This is a simplified example of what I am trying to achieve, but the memory requirements explode when I try to do this (I am using 48 processors in parallel on a high spec AWS box with lots of memory).
Thanks!
T = 10000;
S = 100; %S is actually ~1000
P = 10;
M = 60;
R = rand(T,S,P,M); % This is an example, R and C below get populated from another process, but this is to illustrate the size of R.
C = rand(T,M);
resultsM = zeros(T,S,P);
resultsSD = zeros(T,S,P);
parfor t=50:T
r = R(1:t,:,:,:); % Broadcast warning here
% Do some stuff with r
c = C(1:t,:);
for s=1:S
for p=1:P
rr = squeeze(r(:,s,p,:));
tmpResults = sum(c.*rr,2);
resultsM(t,s,p) = mean(tmpResults); % Mean and below sd are examples, I apply other custom functions to tmpResults
resultsSD(t,s,p) = std(tmpResults);
end
end
end

Answers (1)

Raymond Norris
Raymond Norris on 18 Nov 2021
Have you considered assigning R in the parfor?
parfor t = 1:T
R = rand(T,S,P,M)
...
end
It's less intuitive for MATLAB serial code, but may be a better practice for MATLAB parallel code. R is now a temporary variable, which can't be referenced after the parfor.

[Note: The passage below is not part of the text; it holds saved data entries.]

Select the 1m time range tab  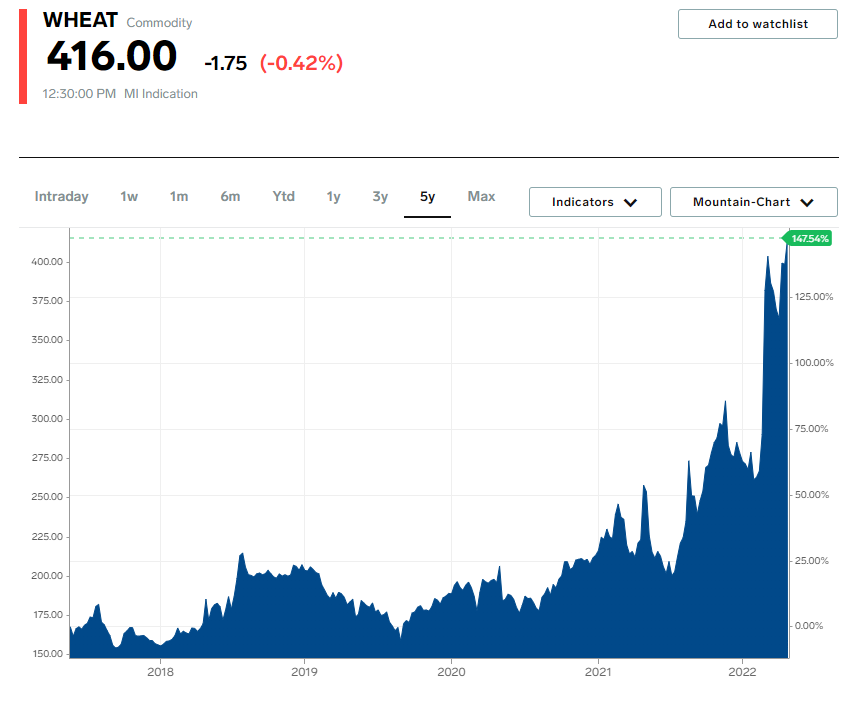[x=179, y=196]
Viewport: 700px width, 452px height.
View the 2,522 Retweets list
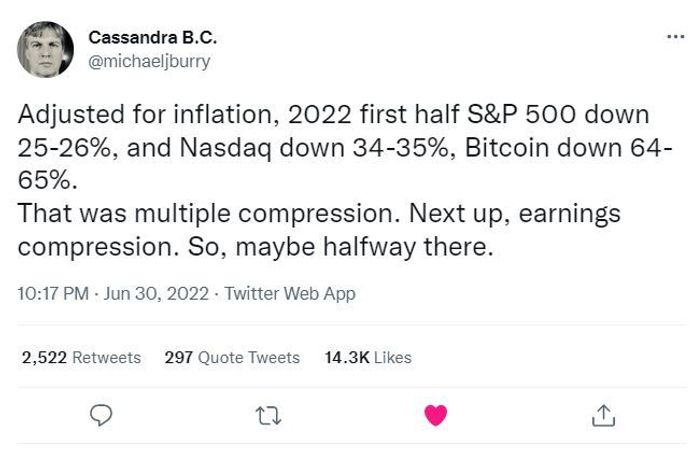81,357
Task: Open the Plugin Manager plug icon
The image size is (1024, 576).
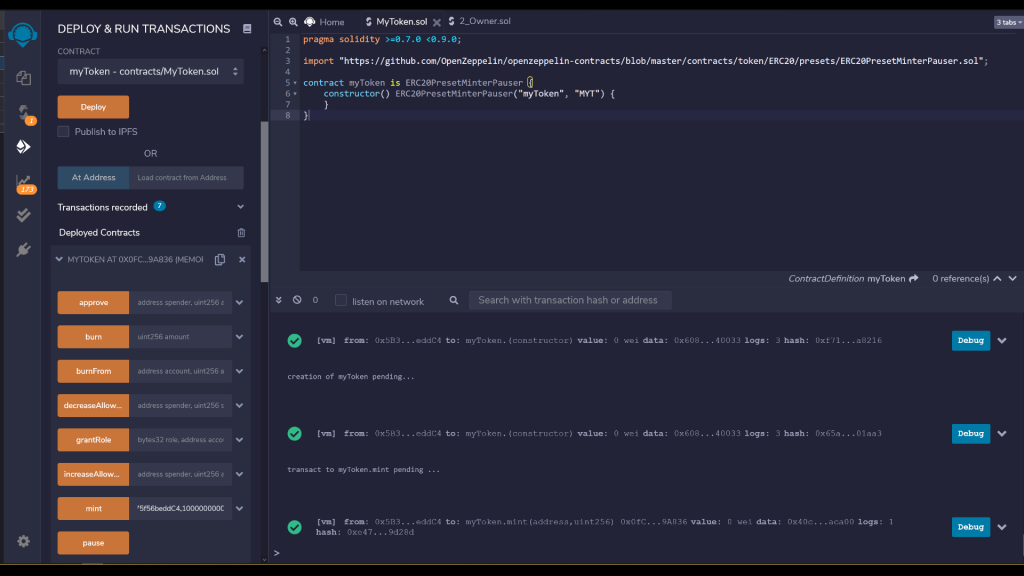Action: tap(22, 249)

Also look at ticBytes and tocBytes to see how much data is truely getting passed back and forth.
  1 Comment
Jon Ward
Jon Ward on 18 Nov 2021
Unfortunately not, I was using rand to show the size of R only, it actually gets generated from another process. I have edited the code above to show what I am trying to do.